The share of the world’s oil reserves controlled by the big Western oil companies, such as BP, Shell and ExxonMobil, has fallen to less than 10 per cent, compared with 70 per cent in 1978.

The world’s reserves are dominated increasingly by government-controlled national oil companies in big producer countries such as Saudi Arabia, Russia, Iran and Venezuela. These groups control about 90 per cent, according to a book due to be published this year. The figures in the book point to the diminishing power of international oil companies by comparing the reserves held by what were in 1978 the eight largest global oil companies — Exxon, Shell, BP, Gulf, Texaco, Mobil, Socal (Chevron) and the Compagnie Françaises Des Petroles (CFP-Total) — with those of the five companies they have merged into today.

“In 1978, these companies together held roughly 70 per cent of world reserves,” Wajid Rasheed, the author of The Hydrocarbon Highway, says. “Today, there are ‘five sisters’: ExxonMobil, Shell, BP, ChevronTexaco and Total and their reserves amount to approximately 10 per cent of world reserves.”

Reserves in countries such as the United States and Britain have been sharply depleted while “resource nationalism” has led national governments in other producer regions to nationalise their oil assets, to adopt new sharing agreements or to eject Western companies altogether.

ExxonMobil, the largest of the “five sisters”, has estimated reserves of 11.8billion barrels of oil. BP, which is to report annual results tomorrow, holds 9.8billion.
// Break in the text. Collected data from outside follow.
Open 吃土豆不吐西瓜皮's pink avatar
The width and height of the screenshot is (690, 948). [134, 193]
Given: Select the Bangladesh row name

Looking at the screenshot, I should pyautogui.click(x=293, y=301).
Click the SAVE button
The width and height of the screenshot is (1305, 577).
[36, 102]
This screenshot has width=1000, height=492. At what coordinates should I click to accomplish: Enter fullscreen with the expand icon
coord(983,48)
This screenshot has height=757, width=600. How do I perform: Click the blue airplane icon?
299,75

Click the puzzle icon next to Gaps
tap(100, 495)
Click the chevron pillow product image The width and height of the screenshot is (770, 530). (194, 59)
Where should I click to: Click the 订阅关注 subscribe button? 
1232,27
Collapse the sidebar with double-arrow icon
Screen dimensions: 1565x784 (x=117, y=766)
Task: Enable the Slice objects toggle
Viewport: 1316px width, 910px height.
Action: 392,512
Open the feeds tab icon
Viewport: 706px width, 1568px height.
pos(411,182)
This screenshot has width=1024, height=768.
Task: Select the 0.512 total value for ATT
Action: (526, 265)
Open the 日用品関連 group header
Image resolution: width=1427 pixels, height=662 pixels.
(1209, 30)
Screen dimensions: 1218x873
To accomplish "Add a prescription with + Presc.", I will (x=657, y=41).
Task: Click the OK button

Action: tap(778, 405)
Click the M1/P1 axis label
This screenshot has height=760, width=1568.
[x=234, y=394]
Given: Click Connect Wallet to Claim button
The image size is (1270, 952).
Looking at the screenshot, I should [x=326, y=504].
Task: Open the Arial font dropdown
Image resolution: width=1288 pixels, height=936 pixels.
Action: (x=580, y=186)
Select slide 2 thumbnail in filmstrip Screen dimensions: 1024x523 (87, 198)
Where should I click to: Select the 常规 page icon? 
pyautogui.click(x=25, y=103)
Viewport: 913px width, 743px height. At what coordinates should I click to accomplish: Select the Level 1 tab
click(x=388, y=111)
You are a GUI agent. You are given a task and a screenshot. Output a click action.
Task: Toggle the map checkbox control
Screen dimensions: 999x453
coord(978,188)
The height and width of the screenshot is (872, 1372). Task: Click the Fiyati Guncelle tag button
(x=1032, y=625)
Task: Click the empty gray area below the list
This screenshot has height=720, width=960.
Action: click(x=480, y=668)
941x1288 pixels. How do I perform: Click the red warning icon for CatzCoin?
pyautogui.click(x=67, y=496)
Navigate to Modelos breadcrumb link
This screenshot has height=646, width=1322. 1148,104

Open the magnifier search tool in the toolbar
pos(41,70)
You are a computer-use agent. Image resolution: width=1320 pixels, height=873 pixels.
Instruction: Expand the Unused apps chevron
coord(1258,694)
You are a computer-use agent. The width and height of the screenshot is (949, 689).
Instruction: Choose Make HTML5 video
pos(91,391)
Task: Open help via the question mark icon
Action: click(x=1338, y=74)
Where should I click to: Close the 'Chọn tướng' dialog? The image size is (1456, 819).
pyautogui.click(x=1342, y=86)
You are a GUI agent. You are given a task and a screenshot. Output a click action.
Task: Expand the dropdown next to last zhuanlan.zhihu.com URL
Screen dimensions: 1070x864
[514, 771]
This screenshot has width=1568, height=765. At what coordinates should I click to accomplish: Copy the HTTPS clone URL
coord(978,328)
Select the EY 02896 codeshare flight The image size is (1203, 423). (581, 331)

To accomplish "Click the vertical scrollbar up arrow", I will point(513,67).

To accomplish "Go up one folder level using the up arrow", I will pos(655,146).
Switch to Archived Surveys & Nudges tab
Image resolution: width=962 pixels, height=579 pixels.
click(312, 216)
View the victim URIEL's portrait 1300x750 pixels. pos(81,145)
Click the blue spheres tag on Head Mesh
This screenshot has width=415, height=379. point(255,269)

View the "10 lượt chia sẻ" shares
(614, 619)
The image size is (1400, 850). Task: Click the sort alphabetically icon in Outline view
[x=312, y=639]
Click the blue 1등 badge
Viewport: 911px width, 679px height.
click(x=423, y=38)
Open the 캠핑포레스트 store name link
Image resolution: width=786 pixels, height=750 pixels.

Such figures pale in comparison with some of the big national oil companies: Saudi Aramco, the state-controlled producer in Saudi Arabia, claims to have 264billion barrels, about a quarter of global reserves.

Furthermore, much of the world’s oil controlled by these national companies is the easiest and cheapest to produce, Mr Rasheed argues. Saudi oil, on average, costs only about $2 per barrel to produce onshore, compared with $26-plus per barrel for oil produced from Canada’s bitumen-rich oil sands.